## Brief
The listing below must be duplicated in full, with nothing altered.

## Material provided
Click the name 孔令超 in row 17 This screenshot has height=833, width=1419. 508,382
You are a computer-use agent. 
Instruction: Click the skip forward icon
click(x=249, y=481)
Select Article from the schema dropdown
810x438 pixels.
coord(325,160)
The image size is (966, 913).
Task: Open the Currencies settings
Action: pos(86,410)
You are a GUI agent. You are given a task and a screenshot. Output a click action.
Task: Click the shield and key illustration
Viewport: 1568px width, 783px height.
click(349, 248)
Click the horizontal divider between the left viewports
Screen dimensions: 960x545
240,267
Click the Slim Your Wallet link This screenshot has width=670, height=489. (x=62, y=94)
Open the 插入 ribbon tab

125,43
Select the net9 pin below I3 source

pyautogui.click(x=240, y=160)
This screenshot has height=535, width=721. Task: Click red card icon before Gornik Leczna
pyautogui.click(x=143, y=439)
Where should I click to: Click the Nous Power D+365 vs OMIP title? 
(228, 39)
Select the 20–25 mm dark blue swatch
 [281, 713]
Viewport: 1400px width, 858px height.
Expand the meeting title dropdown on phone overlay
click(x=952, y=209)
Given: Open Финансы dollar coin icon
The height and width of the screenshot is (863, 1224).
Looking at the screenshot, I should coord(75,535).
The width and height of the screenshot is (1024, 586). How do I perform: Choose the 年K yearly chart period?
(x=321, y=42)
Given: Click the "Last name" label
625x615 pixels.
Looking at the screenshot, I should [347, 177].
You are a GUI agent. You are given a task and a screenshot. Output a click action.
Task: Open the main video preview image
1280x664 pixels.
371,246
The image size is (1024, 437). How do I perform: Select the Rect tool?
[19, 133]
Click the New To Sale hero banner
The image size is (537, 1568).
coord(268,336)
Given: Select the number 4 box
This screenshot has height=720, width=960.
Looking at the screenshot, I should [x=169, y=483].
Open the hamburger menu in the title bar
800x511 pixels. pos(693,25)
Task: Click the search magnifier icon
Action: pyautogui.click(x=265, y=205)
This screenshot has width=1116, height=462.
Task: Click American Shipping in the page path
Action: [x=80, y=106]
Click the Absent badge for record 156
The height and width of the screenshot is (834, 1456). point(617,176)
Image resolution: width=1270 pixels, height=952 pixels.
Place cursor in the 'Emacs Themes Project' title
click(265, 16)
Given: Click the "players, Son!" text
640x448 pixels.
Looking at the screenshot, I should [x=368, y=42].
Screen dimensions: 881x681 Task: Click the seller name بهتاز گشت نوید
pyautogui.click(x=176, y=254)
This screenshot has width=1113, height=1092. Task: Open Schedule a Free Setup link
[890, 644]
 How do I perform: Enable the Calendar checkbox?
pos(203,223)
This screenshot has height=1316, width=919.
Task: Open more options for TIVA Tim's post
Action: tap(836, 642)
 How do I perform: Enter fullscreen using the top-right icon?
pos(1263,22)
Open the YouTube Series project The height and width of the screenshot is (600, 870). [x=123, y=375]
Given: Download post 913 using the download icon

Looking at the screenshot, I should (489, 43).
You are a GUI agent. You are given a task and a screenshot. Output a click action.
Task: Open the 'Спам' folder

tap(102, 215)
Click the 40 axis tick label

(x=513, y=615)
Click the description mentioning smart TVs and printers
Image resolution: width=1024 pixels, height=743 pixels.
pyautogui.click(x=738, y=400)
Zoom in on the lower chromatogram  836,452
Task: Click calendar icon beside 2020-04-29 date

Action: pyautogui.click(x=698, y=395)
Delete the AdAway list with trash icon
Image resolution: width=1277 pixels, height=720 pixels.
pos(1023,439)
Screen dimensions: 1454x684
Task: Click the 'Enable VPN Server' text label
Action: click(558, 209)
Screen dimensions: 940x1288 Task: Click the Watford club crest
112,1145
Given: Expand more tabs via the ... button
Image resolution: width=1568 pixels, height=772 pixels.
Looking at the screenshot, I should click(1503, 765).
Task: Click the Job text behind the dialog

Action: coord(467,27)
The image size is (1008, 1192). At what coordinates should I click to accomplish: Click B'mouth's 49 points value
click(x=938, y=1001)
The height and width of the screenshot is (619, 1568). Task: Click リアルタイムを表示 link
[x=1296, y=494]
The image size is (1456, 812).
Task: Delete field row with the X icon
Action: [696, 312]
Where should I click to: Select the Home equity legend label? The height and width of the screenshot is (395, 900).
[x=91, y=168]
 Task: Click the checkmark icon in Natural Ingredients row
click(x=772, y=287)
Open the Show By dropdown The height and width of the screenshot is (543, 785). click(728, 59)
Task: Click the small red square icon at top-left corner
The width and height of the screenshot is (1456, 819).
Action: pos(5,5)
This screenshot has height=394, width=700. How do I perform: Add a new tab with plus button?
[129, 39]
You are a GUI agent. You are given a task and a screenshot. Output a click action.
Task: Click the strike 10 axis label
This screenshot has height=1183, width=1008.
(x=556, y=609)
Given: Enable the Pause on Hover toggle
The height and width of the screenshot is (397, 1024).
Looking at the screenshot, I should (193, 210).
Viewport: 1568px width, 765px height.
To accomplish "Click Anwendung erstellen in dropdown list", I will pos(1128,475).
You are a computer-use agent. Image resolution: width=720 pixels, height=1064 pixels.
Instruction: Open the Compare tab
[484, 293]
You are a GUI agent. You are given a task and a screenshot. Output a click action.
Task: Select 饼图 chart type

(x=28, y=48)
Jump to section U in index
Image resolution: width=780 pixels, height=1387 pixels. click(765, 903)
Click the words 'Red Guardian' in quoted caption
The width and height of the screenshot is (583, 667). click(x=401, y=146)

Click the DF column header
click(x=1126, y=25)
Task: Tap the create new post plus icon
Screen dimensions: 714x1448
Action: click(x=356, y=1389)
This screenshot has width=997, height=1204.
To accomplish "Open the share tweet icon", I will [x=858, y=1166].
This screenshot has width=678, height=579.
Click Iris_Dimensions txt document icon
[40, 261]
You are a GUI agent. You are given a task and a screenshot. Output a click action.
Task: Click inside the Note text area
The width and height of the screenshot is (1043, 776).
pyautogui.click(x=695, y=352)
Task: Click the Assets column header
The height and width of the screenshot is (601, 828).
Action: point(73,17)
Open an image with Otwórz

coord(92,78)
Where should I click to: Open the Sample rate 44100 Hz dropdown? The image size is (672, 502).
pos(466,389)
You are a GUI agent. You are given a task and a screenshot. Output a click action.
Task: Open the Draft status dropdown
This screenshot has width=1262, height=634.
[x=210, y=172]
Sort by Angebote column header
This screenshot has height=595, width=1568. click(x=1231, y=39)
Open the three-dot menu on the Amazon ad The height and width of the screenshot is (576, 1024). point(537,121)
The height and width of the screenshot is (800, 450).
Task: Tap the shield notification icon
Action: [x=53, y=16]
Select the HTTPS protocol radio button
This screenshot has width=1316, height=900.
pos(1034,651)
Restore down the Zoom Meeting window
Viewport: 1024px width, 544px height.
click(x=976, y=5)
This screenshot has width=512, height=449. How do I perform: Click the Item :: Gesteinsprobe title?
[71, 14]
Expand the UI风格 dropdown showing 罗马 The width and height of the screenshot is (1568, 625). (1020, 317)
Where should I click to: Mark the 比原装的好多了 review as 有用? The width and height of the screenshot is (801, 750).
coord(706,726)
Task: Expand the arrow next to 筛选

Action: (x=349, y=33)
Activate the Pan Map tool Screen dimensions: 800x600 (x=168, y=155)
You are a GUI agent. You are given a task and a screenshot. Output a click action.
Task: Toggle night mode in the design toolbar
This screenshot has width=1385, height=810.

## Written answer
Click the name 孔令超 in row 17 This screenshot has height=833, width=1419. 508,382
You are a computer-use agent. 
Instruction: Click the skip forward icon
click(x=249, y=481)
Select Article from the schema dropdown
810x438 pixels.
coord(325,160)
The image size is (966, 913).
Task: Open the Currencies settings
Action: pos(86,410)
You are a GUI agent. You are given a task and a screenshot. Output a click action.
Task: Click the shield and key illustration
Viewport: 1568px width, 783px height.
click(349, 248)
Click the horizontal divider between the left viewports
Screen dimensions: 960x545
240,267
Click the Slim Your Wallet link This screenshot has width=670, height=489. (x=62, y=94)
Open the 插入 ribbon tab

125,43
Select the net9 pin below I3 source

pyautogui.click(x=240, y=160)
This screenshot has height=535, width=721. Task: Click red card icon before Gornik Leczna
pyautogui.click(x=143, y=439)
Where should I click to: Click the Nous Power D+365 vs OMIP title? 
(228, 39)
Select the 20–25 mm dark blue swatch
 [281, 713]
Viewport: 1400px width, 858px height.
Expand the meeting title dropdown on phone overlay
click(x=952, y=209)
Given: Open Финансы dollar coin icon
The height and width of the screenshot is (863, 1224).
Looking at the screenshot, I should coord(75,535).
The width and height of the screenshot is (1024, 586). How do I perform: Choose the 年K yearly chart period?
(x=321, y=42)
Given: Click the "Last name" label
625x615 pixels.
Looking at the screenshot, I should [347, 177].
You are a GUI agent. You are given a task and a screenshot. Output a click action.
Task: Open the main video preview image
1280x664 pixels.
371,246
The image size is (1024, 437). How do I perform: Select the Rect tool?
[19, 133]
Click the New To Sale hero banner
The image size is (537, 1568).
coord(268,336)
Given: Select the number 4 box
This screenshot has height=720, width=960.
Looking at the screenshot, I should [x=169, y=483].
Open the hamburger menu in the title bar
800x511 pixels. pos(693,25)
Task: Click the search magnifier icon
Action: pyautogui.click(x=265, y=205)
This screenshot has width=1116, height=462.
Task: Click American Shipping in the page path
Action: [x=80, y=106]
Click the Absent badge for record 156
The height and width of the screenshot is (834, 1456). point(617,176)
Image resolution: width=1270 pixels, height=952 pixels.
Place cursor in the 'Emacs Themes Project' title
click(265, 16)
Given: Click the "players, Son!" text
640x448 pixels.
Looking at the screenshot, I should [x=368, y=42].
Screen dimensions: 881x681 Task: Click the seller name بهتاز گشت نوید
pyautogui.click(x=176, y=254)
This screenshot has width=1113, height=1092. Task: Open Schedule a Free Setup link
[890, 644]
 How do I perform: Enable the Calendar checkbox?
pos(203,223)
This screenshot has height=1316, width=919.
Task: Open more options for TIVA Tim's post
Action: tap(836, 642)
 How do I perform: Enter fullscreen using the top-right icon?
pos(1263,22)
Open the YouTube Series project The height and width of the screenshot is (600, 870). [x=123, y=375]
Given: Download post 913 using the download icon

Looking at the screenshot, I should (489, 43).
You are a GUI agent. You are given a task and a screenshot. Output a click action.
Task: Open the 'Спам' folder

tap(102, 215)
Click the 40 axis tick label

(x=513, y=615)
Click the description mentioning smart TVs and printers
Image resolution: width=1024 pixels, height=743 pixels.
pyautogui.click(x=738, y=400)
Zoom in on the lower chromatogram  836,452
Task: Click calendar icon beside 2020-04-29 date

Action: pyautogui.click(x=698, y=395)
Delete the AdAway list with trash icon
Image resolution: width=1277 pixels, height=720 pixels.
pos(1023,439)
Screen dimensions: 1454x684
Task: Click the 'Enable VPN Server' text label
Action: click(558, 209)
Screen dimensions: 940x1288 Task: Click the Watford club crest
112,1145
Given: Expand more tabs via the ... button
Image resolution: width=1568 pixels, height=772 pixels.
Looking at the screenshot, I should click(1503, 765).
Task: Click the Job text behind the dialog

Action: coord(467,27)
The image size is (1008, 1192). At what coordinates should I click to accomplish: Click B'mouth's 49 points value
click(x=938, y=1001)
The height and width of the screenshot is (619, 1568). Task: Click リアルタイムを表示 link
[x=1296, y=494]
The image size is (1456, 812).
Task: Delete field row with the X icon
Action: [696, 312]
Where should I click to: Select the Home equity legend label? The height and width of the screenshot is (395, 900).
[x=91, y=168]
 Task: Click the checkmark icon in Natural Ingredients row
click(x=772, y=287)
Open the Show By dropdown The height and width of the screenshot is (543, 785). click(728, 59)
Task: Click the small red square icon at top-left corner
The width and height of the screenshot is (1456, 819).
Action: pos(5,5)
This screenshot has height=394, width=700. How do I perform: Add a new tab with plus button?
[129, 39]
You are a GUI agent. You are given a task and a screenshot. Output a click action.
Task: Click the strike 10 axis label
This screenshot has height=1183, width=1008.
(x=556, y=609)
Given: Enable the Pause on Hover toggle
The height and width of the screenshot is (397, 1024).
Looking at the screenshot, I should (193, 210).
Viewport: 1568px width, 765px height.
To accomplish "Click Anwendung erstellen in dropdown list", I will pos(1128,475).
You are a computer-use agent. Image resolution: width=720 pixels, height=1064 pixels.
Instruction: Open the Compare tab
[484, 293]
You are a GUI agent. You are given a task and a screenshot. Output a click action.
Task: Select 饼图 chart type

(x=28, y=48)
Jump to section U in index
Image resolution: width=780 pixels, height=1387 pixels. click(765, 903)
Click the words 'Red Guardian' in quoted caption
The width and height of the screenshot is (583, 667). click(x=401, y=146)

Click the DF column header
click(x=1126, y=25)
Task: Tap the create new post plus icon
Screen dimensions: 714x1448
Action: click(x=356, y=1389)
This screenshot has width=997, height=1204.
To accomplish "Open the share tweet icon", I will [x=858, y=1166].
This screenshot has width=678, height=579.
Click Iris_Dimensions txt document icon
[40, 261]
You are a GUI agent. You are given a task and a screenshot. Output a click action.
Task: Click inside the Note text area
The width and height of the screenshot is (1043, 776).
pyautogui.click(x=695, y=352)
Task: Click the Assets column header
The height and width of the screenshot is (601, 828).
Action: point(73,17)
Open an image with Otwórz

coord(92,78)
Where should I click to: Open the Sample rate 44100 Hz dropdown? The image size is (672, 502).
pos(466,389)
You are a GUI agent. You are given a task and a screenshot. Output a click action.
Task: Open the Draft status dropdown
This screenshot has width=1262, height=634.
[x=210, y=172]
Sort by Angebote column header
This screenshot has height=595, width=1568. click(x=1231, y=39)
Open the three-dot menu on the Amazon ad The height and width of the screenshot is (576, 1024). point(537,121)
The height and width of the screenshot is (800, 450).
Task: Tap the shield notification icon
Action: [x=53, y=16]
Select the HTTPS protocol radio button
This screenshot has width=1316, height=900.
pos(1034,651)
Restore down the Zoom Meeting window
Viewport: 1024px width, 544px height.
click(x=976, y=5)
This screenshot has width=512, height=449. How do I perform: Click the Item :: Gesteinsprobe title?
[71, 14]
Expand the UI风格 dropdown showing 罗马 The width and height of the screenshot is (1568, 625). (1020, 317)
Where should I click to: Mark the 比原装的好多了 review as 有用? The width and height of the screenshot is (801, 750).
coord(706,726)
Task: Expand the arrow next to 筛选

Action: (x=349, y=33)
Activate the Pan Map tool Screen dimensions: 800x600 (x=168, y=155)
You are a GUI agent. You are given a task and a screenshot. Output a click action.
Task: Toggle night mode in the design toolbar
This screenshot has width=1385, height=810.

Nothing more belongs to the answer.